# Rear Way Covers



## rogerl (Oct 20, 2020)

I just installed an Eason DRO on my PM-935 mill over the weekend. I mounted the X axis scale on the column side of the table. I do not like how the current sheet rubber rear way cover bunches up between the table and the column. It was not bad without the scale there but now with the scale on the back of the table I am worried that the cover will bunch up and damage or pinch the scale. 
I am not the first person who has put a DRO on the PM-935. What do you do about the rear way covers. I like having the ways covered. I am starting to look at the accordion way covers and wondering where to buy them.
Any information would be great.

Roger L


----------



## 7milesup (Oct 20, 2020)

Maybe a little expensive but...   --->Mc Master Way Covers<---


----------



## matthewsx (Oct 20, 2020)

I bought some from an eBay seller in China. Took a long time to get here but they look fine and a lot cheaper than McMaster (which I love BTW).

John


----------



## Skierdude (Oct 20, 2020)

When I installed the x axis I used a couple of standoffs and a cross bar to not only protect the scale and reader but also as a mounting place for the rear way cover.

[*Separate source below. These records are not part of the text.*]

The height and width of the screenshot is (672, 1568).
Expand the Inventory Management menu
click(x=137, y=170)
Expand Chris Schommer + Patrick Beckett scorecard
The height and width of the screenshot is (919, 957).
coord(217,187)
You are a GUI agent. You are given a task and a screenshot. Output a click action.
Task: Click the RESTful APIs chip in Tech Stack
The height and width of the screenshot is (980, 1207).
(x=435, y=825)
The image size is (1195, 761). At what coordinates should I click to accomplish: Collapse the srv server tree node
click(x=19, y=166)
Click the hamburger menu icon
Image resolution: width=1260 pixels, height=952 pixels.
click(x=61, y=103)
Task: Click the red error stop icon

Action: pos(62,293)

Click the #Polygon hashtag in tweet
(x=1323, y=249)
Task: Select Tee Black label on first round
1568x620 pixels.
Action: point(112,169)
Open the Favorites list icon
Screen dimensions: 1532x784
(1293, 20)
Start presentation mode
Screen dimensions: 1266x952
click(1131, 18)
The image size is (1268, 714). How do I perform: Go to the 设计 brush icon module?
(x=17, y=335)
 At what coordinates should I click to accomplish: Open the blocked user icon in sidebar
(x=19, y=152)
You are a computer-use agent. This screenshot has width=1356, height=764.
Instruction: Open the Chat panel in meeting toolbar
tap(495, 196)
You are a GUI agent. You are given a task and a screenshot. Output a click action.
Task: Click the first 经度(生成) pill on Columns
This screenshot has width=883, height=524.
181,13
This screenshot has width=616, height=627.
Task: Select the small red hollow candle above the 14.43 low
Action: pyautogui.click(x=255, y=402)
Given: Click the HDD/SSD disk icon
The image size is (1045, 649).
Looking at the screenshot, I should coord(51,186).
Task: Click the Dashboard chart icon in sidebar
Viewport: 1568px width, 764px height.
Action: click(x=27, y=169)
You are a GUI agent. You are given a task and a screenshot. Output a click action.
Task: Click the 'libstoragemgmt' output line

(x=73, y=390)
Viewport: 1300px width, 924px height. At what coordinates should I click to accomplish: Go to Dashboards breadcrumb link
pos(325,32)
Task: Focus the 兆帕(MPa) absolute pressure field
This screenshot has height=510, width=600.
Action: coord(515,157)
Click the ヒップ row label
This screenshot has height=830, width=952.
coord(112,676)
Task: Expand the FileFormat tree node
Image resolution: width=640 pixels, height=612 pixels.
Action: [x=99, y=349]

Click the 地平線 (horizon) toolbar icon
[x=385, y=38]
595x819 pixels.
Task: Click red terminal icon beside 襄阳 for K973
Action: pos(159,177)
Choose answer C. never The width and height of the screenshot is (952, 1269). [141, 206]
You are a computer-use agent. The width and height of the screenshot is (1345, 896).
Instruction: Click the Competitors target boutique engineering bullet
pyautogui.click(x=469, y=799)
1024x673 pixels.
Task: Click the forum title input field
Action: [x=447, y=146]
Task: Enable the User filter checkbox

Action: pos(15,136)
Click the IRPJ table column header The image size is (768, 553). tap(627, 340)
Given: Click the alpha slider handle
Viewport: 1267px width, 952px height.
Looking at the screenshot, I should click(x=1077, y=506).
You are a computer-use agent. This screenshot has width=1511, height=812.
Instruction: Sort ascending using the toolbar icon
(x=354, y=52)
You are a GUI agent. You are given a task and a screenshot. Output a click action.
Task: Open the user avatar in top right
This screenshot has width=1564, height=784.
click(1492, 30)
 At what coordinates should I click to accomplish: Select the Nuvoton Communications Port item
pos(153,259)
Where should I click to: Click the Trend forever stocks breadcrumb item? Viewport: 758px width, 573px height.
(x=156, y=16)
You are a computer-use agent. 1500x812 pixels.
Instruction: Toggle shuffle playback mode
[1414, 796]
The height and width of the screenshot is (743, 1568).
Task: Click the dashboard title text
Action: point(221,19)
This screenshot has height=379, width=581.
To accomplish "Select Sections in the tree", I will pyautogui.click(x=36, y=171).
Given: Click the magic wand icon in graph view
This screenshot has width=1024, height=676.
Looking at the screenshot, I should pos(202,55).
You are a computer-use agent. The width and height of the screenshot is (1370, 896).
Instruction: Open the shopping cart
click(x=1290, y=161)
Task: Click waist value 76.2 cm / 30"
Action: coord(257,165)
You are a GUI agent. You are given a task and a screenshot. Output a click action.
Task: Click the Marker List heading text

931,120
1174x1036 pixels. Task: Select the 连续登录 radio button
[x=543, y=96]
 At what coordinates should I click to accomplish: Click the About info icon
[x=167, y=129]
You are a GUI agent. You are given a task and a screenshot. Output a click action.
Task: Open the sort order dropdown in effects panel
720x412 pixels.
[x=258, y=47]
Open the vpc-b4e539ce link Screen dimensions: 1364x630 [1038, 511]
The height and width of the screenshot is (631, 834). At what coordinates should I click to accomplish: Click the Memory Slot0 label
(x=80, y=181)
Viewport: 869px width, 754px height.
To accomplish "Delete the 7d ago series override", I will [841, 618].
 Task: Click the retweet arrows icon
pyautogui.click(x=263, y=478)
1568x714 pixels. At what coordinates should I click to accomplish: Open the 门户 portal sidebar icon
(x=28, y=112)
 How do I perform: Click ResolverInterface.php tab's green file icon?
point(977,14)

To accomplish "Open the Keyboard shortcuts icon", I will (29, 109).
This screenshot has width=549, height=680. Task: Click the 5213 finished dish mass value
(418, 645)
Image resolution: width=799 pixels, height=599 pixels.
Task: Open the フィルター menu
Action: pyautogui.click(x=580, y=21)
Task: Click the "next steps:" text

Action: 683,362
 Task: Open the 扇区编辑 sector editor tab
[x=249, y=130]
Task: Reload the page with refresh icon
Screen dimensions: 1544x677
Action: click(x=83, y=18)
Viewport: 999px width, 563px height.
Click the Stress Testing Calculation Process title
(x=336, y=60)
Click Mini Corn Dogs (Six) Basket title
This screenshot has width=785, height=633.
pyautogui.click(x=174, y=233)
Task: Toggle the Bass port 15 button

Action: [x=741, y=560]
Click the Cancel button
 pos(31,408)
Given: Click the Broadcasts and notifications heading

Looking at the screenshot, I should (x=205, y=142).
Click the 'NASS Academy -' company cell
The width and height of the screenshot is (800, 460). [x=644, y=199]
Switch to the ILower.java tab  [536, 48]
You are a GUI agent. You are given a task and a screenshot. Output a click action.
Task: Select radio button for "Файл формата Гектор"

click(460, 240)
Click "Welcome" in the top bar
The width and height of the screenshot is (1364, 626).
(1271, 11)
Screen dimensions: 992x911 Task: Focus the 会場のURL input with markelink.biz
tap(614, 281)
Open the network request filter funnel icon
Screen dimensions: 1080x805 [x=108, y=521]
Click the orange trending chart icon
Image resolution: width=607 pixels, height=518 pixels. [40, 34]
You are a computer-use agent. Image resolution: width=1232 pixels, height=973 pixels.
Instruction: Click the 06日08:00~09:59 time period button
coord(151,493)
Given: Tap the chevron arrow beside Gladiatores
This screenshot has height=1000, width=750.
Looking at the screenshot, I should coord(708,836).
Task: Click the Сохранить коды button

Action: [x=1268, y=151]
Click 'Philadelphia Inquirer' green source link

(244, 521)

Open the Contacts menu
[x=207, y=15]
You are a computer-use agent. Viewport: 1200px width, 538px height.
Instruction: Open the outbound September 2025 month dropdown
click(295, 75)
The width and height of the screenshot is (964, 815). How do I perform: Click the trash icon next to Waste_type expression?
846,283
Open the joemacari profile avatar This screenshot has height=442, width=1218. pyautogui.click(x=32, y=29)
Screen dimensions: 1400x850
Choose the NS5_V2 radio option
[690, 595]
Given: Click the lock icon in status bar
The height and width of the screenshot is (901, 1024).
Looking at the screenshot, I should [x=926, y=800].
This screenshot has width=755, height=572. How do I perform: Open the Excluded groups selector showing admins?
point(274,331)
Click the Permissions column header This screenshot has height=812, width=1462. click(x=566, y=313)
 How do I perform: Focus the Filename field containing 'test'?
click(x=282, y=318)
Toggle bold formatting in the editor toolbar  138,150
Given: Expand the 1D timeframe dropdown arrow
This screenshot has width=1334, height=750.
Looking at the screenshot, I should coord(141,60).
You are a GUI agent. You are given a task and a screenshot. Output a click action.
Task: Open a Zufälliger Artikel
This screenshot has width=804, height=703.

Standoffs mounted on saddle





Cross bar attached to standoffs.



Way cover attached to cross bar


----------



## rogerl (Oct 20, 2020)

Thanks for all of the good information. I really do not want to order the way covers from China. I saw the ones in McMaster Carr and they will do the job I was looking for a supplier that was a little less expensive.
I looked at the mill tonight while lining up the Z axis scale, lots of cranking the knee up and down, and for starters I think I am going to make some standoffs and a bar like Skierdude did and then cut off some of the material to make the rubber sheet shorter and see how it works. I think I can cut off at least 6" to 7" of the rubber off. That might be enough to stop the bunching. If that does not work I will go with McMaster Carr covers and make some brackets to attach them.

Thanks Again
Roger L


----------



## 9t8z28 (Oct 21, 2020)

I have a 932 but still the same idea.  I have the standoffs as well which prevent the scale from being crushed.  I would trim the rubber cover rather than go with an accordion style cover.  The flat rubber is easier to clean and much more durable.  


rogerl said:


> Thanks for all of the good information. I really do not want to order the way covers from China. I saw the ones in McMaster Carr and they will do the job I was looking for a supplier that was a little less expensive.
> I looked at the mill tonight while lining up the Z axis scale, lots of cranking the knee up and down, and for starters I think I am going to make some standoffs and a bar like Skierdude did and then cut off some of the material to make the rubber sheet shorter and see how it works. I think I can cut off at least 6" to 7" of the rubber off. That might be enough to stop the bunching. If that does not work I will go with McMaster Carr covers and make some brackets to attach them.
> 
> Thanks Again
> Roger L


----------



## davidpbest (Oct 22, 2020)

I've tried all kinds of approaches here.   I recommend goat-skin leather, non-pleated.  https://www.ebay.com/itm/Economy-Cl...298984?hash=item5da91e6128:g:~egAAOSw6INeDkB~


----------



## rogerl (Oct 22, 2020)

Dave:
Please tell me more about the virtues of the goat skin. One of the problems I see with the current rubber guard is that it is so thick. Thick is good for longevity and durability but it is bad for bunching up. I was thinking about buying some thinner rubber or Naugahyde and making the guard out of that. Another idea I had was to make a roll up like a window shade at the top of the guard to roll up the "extra" guard when the knee is at mid stroke where it is used 90% of the time. When the knee is lowered I could let out more cover as needed. Just some thoughts.  

Roger L


----------



## addertooth (Oct 22, 2020)

I suspect that any roll-up mechanism would eventually get jammed by the chips.  I only base that on the fact that it seems like a great idea, but isn't done, so it must have a drawback.


----------



## davidpbest (Oct 22, 2020)

I got the idea for using leather from Stefan Gotteswinter in *his video here*. Skip to 14:45 in the timeline.  Works well on the knee mill for all the same reasons Stefan calls out.  You can find leather skins on eBay which is where I got mine.   Lamb or goat is supple and you want a thickness weight of at least 1oz or preferably 2oz.  Search eBay for “black thin leather skin” and you’ll turn up lots of options.


----------



## rogerl (Oct 22, 2020)

Dave:
Thanks for the information. I will look into this further.
As for the roll up idea the roll would be mounted to the column above the ways where the current cover mounts. It would not work automatically you would need to manually let out some of the material when the knee was lowered to near the end of stroke.

Roger L


----------